Chapter Fourteen

IS HE SLEEPING?

I can’t say for sure because he’s sitting up against a tree and not lying down on a sleeping bag like me.

His back is leaning into the trunk with one leg drawn up and his face dipped low.

So much so that his chin touches his chest. A softly breathing chest, I should add.

I watch it go up and down for a few moments in the dying embers of the fire.

Then I watch his arms. They’re folded across his chest, and they’re locked so tight that I can see the hills of his biceps.

He appears more like someone keeping watch than someone in a deep slumber.

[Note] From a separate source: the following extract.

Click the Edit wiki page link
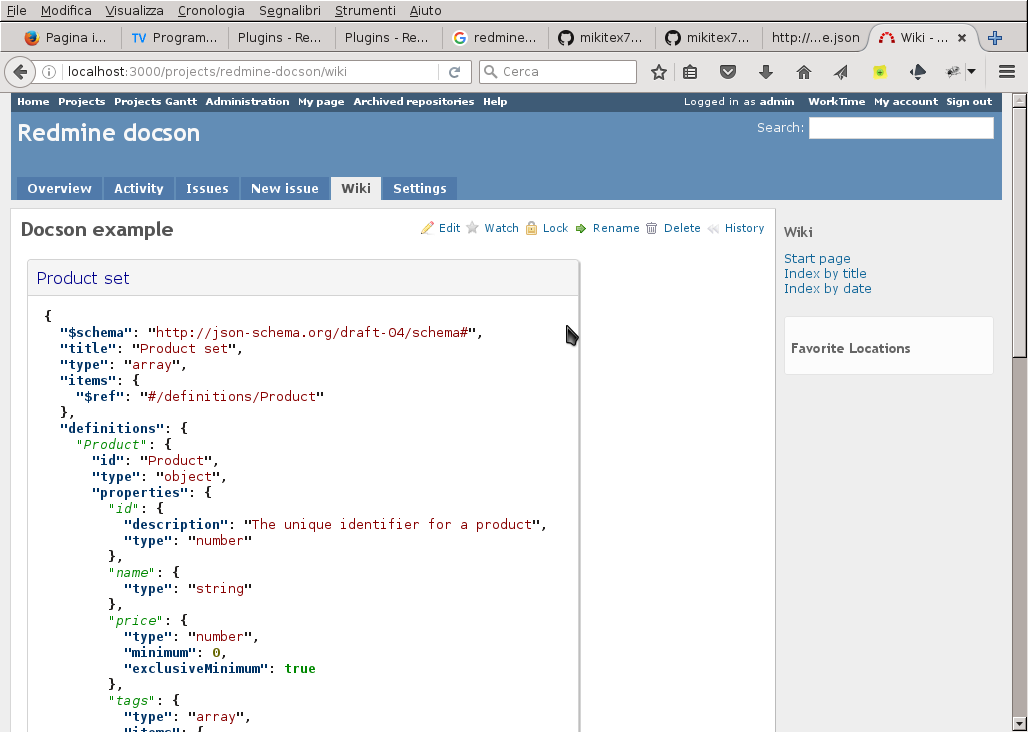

Plus, I don’t think he ever sleeps, as impossible as that sounds. But then, I watch as one of his arms goes slack and falls to his thigh. Followed by a low release of breath. And my heart starts pounding because he’s asleep after all.

This is my chance.

My own slumber that I’d given in to while waiting for him to go to sleep is washed away, and I’m ready to go.

Slowly, I unzip the sleeping bag and sit up.

My eyes are on his face, looking for any movement, any indication that he heard me.

But he keeps sleeping. Letting out a small thankful breath, I climb out of the bag.

He’s only a few paces away from me and I can see the knife handle sticking out of the boot on his bent leg.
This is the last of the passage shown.